▸ Source records:
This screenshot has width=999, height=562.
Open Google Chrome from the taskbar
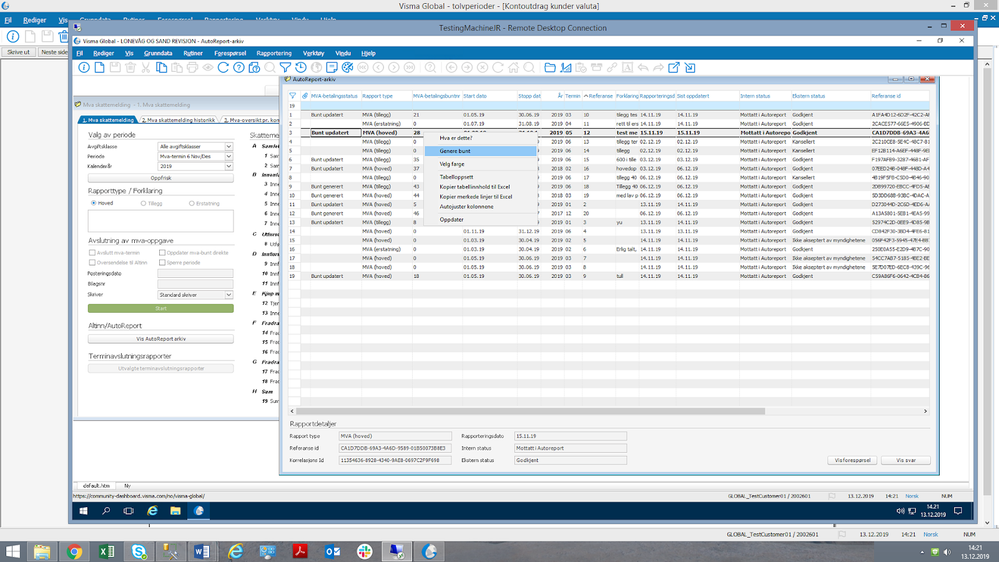(x=75, y=551)
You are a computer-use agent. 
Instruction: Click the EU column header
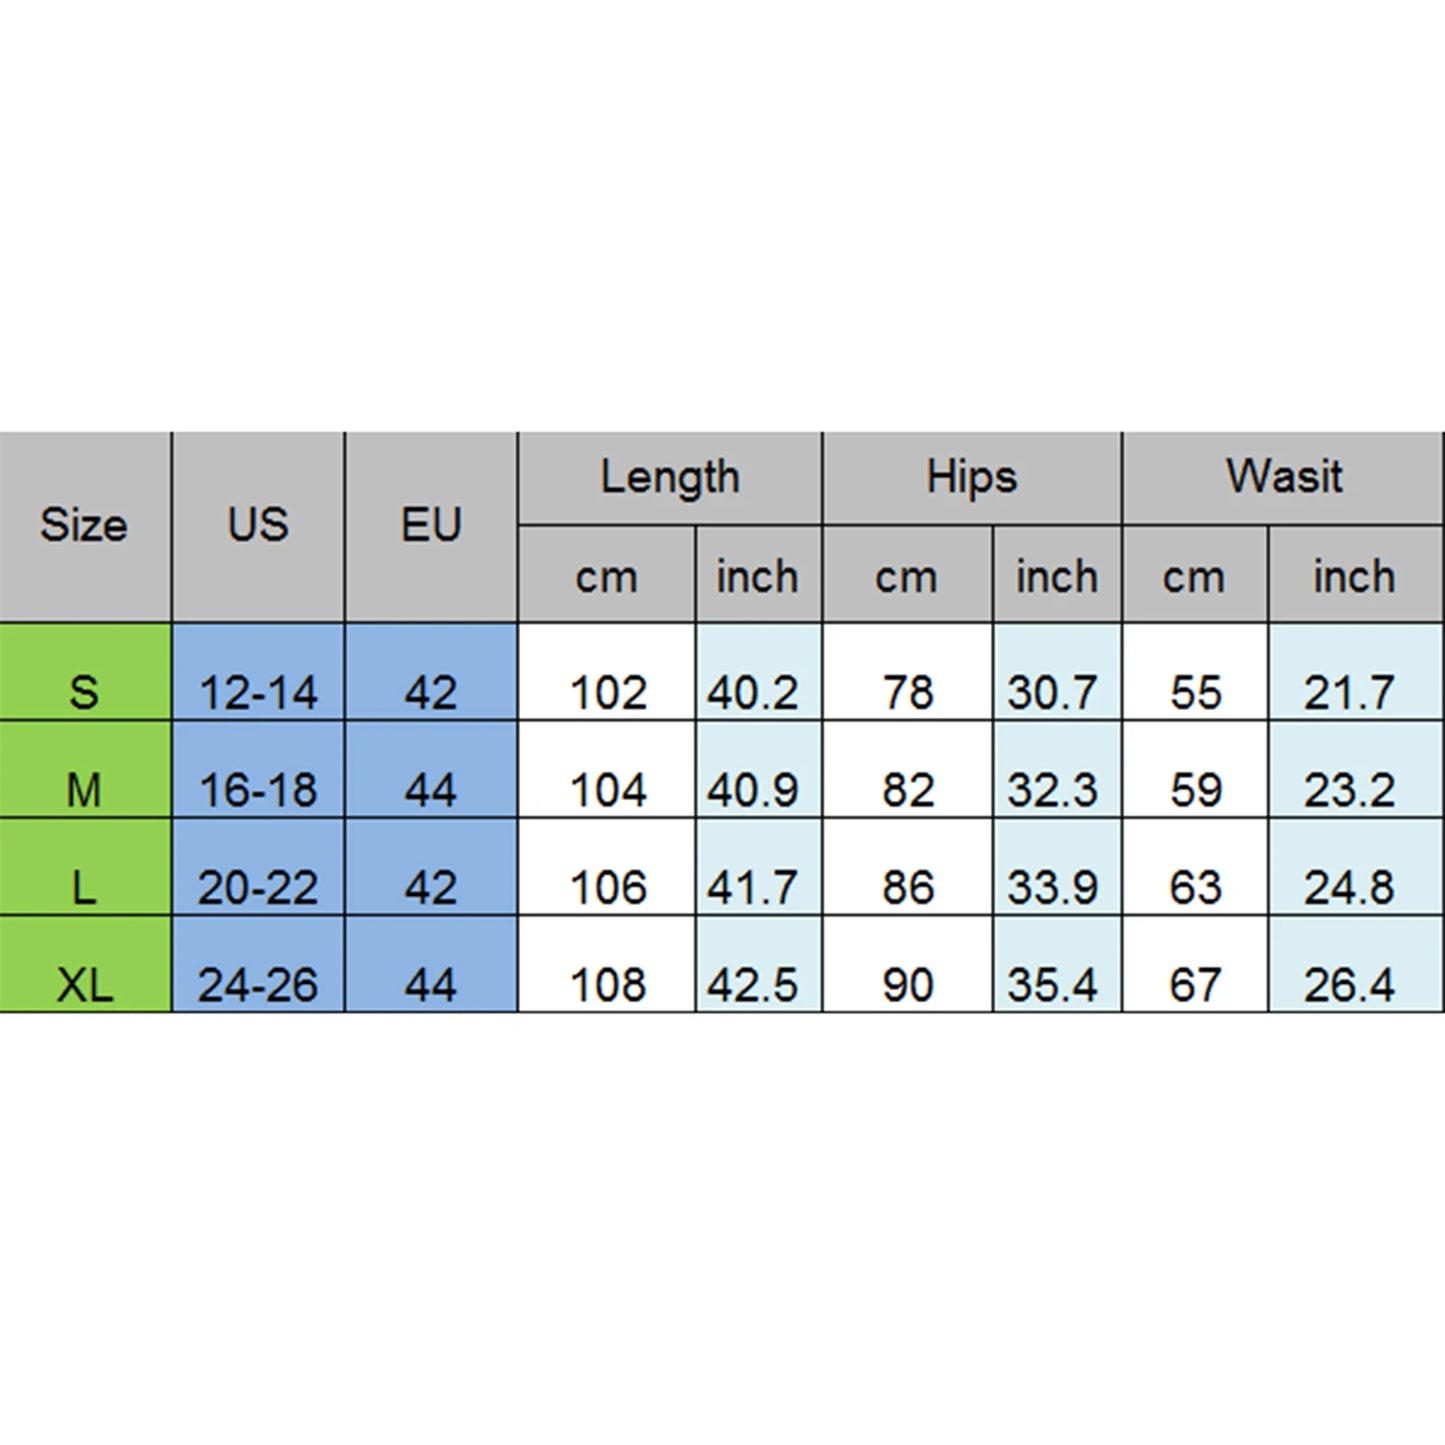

▸ What to do: Can you reproduce every one of these entries with "Click" substituted by "Select" and nothing else altered, leaving out the pictures?

▸ Result:
This screenshot has width=999, height=562.
Open Google Chrome from the taskbar
(x=75, y=551)
You are a computer-use agent. 
Instruction: Select the EU column header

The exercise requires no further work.